Some filters are special for particular endpoints, but in general the Datasets API have two main types of filters. Those which can be applied to data fields of the entities you are downloading, or based on what we call company batches.
To spice things up, let's switch to accounting data using the
https://api.enin.ai/datasets/v1/dataset/accounts-composite
API endpoint. This endpoint is a composite endpoint
with a wealth of information regarding company accounts and financial data of companies. The accounts
entity composition looks as follows:
{
"accounts": AccountsEntity,
"accounts_type": AccountsTypeEntity,
"company": CompanyEntity,
"company_batch_mapping": CompanyBatchMappingEntity,
"accounts_highlights": AccountsHighlightsEntity,
"accounts_income_statement": AccountsIncomeStatementEntity,
"accounts_balance_sheet": AccountsBalanceSheetEntity,
}
This has the granularity of each accounting report, typically one each year, and will have duplicate companies if there are multiple accounts for a company.

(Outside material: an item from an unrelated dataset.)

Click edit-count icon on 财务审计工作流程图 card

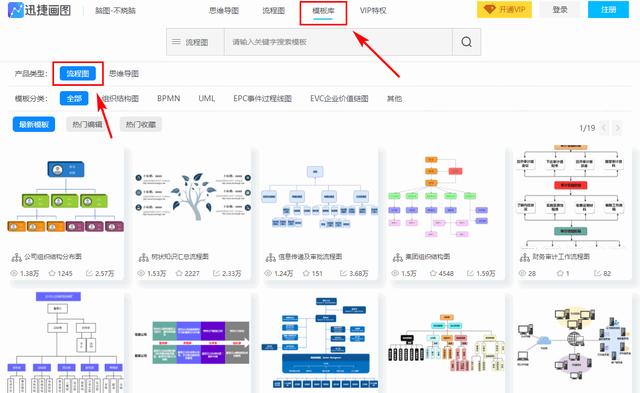pos(598,273)

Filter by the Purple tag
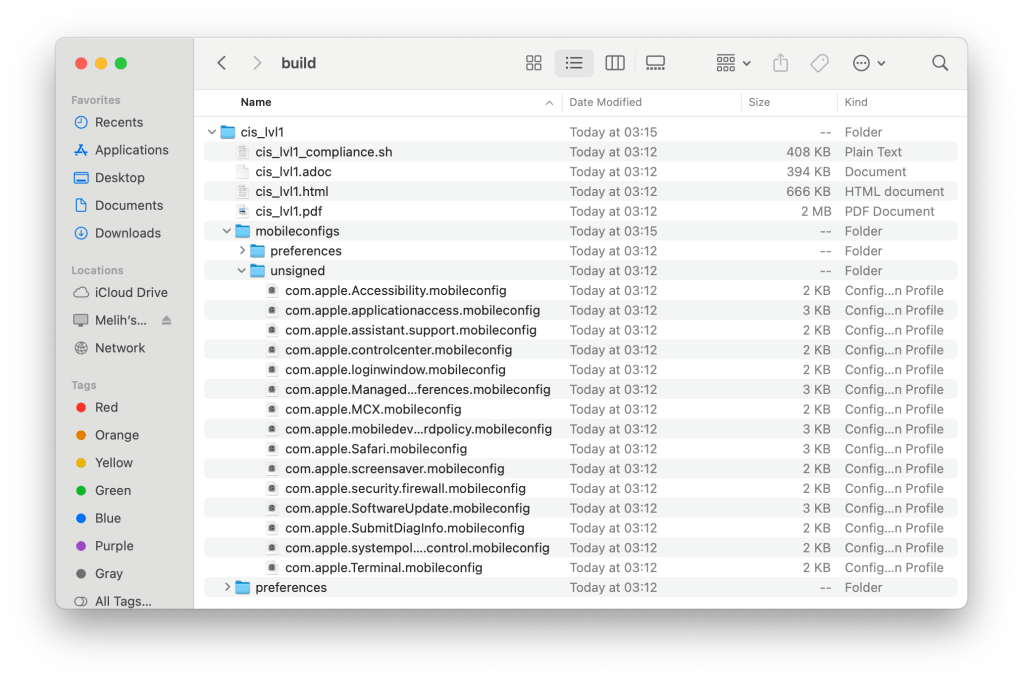pyautogui.click(x=114, y=546)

Let's start by fetching info about the revenue of companies:
accounts_composites = requests.get(
"https://api.enin.ai/datasets/v1/dataset/accounts-composite",
params={
"limit": 3,
"response_file_type": "csv",
"keep_only_fields": ','.join(
[
"company.name",
"company.org_nr",
"accounts.accounting_year",
"accounts_income_statement.total_operating_income",
]
)
},
auth=auth,
).content.decode()
print(accounts_composites)
This prints the following:
accounts.accounting_year,company.name,company.org_nr,accounts_income_statement.total_operat ...

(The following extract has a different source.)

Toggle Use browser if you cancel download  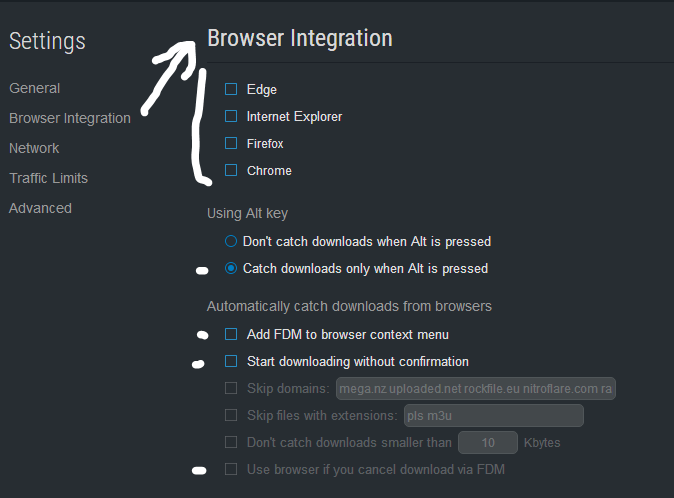coord(231,469)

2000,Rana Maskinstasjon A/S,832071072,1687000.0
2018,OMIT AS,916648464,0
2018,HALSEN BORETTSLAG,952825240,998000
Those results seem very arbitrary. And if you removed the limit you'd get get 4814791 entries.
Filtering on entity fields is done using the previously introduced dot notation, in addition to an operator for more complex queries. For the most basic equality filtering you can simply use the dot notation as a query argument. The not notation itself indicates to the endpoint that you want to filter.
Let's try it out by filtering on year:
accounts_composites = requests.get(
"https://api.enin.ai/datasets/v1/dataset/accounts-composite",
params={
"limit": 3,
"response_file_type": "csv",
"accounts.accounting_year": 2018,
"keep_only_fields": ','.join(
[
"company.name",
"company.org_nr",
"accounts.accounting_year",
"accounts_income_statement.total_operating_income",
]
)
},
auth=auth,
).content.decode()
print(accounts_composites)
In return we get:
accounts.accounting_year,company.name,company.org_nr,accounts_income_statement.total_operat ...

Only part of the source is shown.